LISTED RECORDS —
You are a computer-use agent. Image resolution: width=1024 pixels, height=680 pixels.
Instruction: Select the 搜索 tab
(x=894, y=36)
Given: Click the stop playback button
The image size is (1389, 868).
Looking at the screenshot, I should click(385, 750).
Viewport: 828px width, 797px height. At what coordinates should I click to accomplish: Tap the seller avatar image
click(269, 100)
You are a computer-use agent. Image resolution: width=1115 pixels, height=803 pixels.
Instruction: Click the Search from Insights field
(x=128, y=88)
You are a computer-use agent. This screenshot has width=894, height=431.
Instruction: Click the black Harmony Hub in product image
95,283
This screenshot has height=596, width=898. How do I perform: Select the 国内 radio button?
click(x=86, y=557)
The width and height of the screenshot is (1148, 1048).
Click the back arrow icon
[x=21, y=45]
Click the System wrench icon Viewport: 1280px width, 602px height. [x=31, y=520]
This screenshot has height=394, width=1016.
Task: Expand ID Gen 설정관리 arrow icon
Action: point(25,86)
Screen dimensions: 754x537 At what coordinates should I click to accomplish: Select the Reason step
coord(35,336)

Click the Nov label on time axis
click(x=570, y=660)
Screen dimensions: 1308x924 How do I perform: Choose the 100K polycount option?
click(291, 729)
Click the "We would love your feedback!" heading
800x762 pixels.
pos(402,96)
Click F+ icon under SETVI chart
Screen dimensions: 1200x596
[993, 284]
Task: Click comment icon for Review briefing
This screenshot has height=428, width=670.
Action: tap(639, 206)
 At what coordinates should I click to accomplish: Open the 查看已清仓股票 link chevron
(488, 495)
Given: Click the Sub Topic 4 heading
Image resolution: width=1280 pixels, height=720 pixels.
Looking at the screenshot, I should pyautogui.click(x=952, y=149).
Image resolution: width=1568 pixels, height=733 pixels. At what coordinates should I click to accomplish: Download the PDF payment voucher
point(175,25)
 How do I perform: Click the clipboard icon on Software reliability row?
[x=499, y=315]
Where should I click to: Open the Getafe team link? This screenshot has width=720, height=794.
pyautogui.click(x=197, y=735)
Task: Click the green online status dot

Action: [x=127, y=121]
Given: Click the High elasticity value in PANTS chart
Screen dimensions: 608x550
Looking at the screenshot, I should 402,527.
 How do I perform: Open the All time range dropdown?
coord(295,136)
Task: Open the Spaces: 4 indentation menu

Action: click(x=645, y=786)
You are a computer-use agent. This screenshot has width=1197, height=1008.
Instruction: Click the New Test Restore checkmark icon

TO DO — Copy every record again, keeping each word unchanged.

WORKED SOLUTION —
You are a computer-use agent. Image resolution: width=1024 pixels, height=680 pixels.
Instruction: Select the 搜索 tab
(x=894, y=36)
Given: Click the stop playback button
The image size is (1389, 868).
Looking at the screenshot, I should click(385, 750).
Viewport: 828px width, 797px height. At what coordinates should I click to accomplish: Tap the seller avatar image
click(269, 100)
You are a computer-use agent. Image resolution: width=1115 pixels, height=803 pixels.
Instruction: Click the Search from Insights field
(x=128, y=88)
You are a computer-use agent. This screenshot has width=894, height=431.
Instruction: Click the black Harmony Hub in product image
95,283
This screenshot has height=596, width=898. How do I perform: Select the 国内 radio button?
click(x=86, y=557)
The width and height of the screenshot is (1148, 1048).
Click the back arrow icon
[x=21, y=45]
Click the System wrench icon Viewport: 1280px width, 602px height. [x=31, y=520]
This screenshot has height=394, width=1016.
Task: Expand ID Gen 설정관리 arrow icon
Action: point(25,86)
Screen dimensions: 754x537 At what coordinates should I click to accomplish: Select the Reason step
coord(35,336)

Click the Nov label on time axis
click(x=570, y=660)
Screen dimensions: 1308x924 How do I perform: Choose the 100K polycount option?
click(291, 729)
Click the "We would love your feedback!" heading
800x762 pixels.
pos(402,96)
Click F+ icon under SETVI chart
Screen dimensions: 1200x596
[993, 284]
Task: Click comment icon for Review briefing
This screenshot has height=428, width=670.
Action: tap(639, 206)
 At what coordinates should I click to accomplish: Open the 查看已清仓股票 link chevron
(488, 495)
Given: Click the Sub Topic 4 heading
Image resolution: width=1280 pixels, height=720 pixels.
Looking at the screenshot, I should pyautogui.click(x=952, y=149).
Image resolution: width=1568 pixels, height=733 pixels. At what coordinates should I click to accomplish: Download the PDF payment voucher
point(175,25)
 How do I perform: Click the clipboard icon on Software reliability row?
[x=499, y=315]
Where should I click to: Open the Getafe team link? This screenshot has width=720, height=794.
pyautogui.click(x=197, y=735)
Task: Click the green online status dot

Action: [x=127, y=121]
Given: Click the High elasticity value in PANTS chart
Screen dimensions: 608x550
Looking at the screenshot, I should 402,527.
 How do I perform: Open the All time range dropdown?
coord(295,136)
Task: Open the Spaces: 4 indentation menu

Action: click(x=645, y=786)
You are a computer-use agent. This screenshot has width=1197, height=1008.
Instruction: Click the New Test Restore checkmark icon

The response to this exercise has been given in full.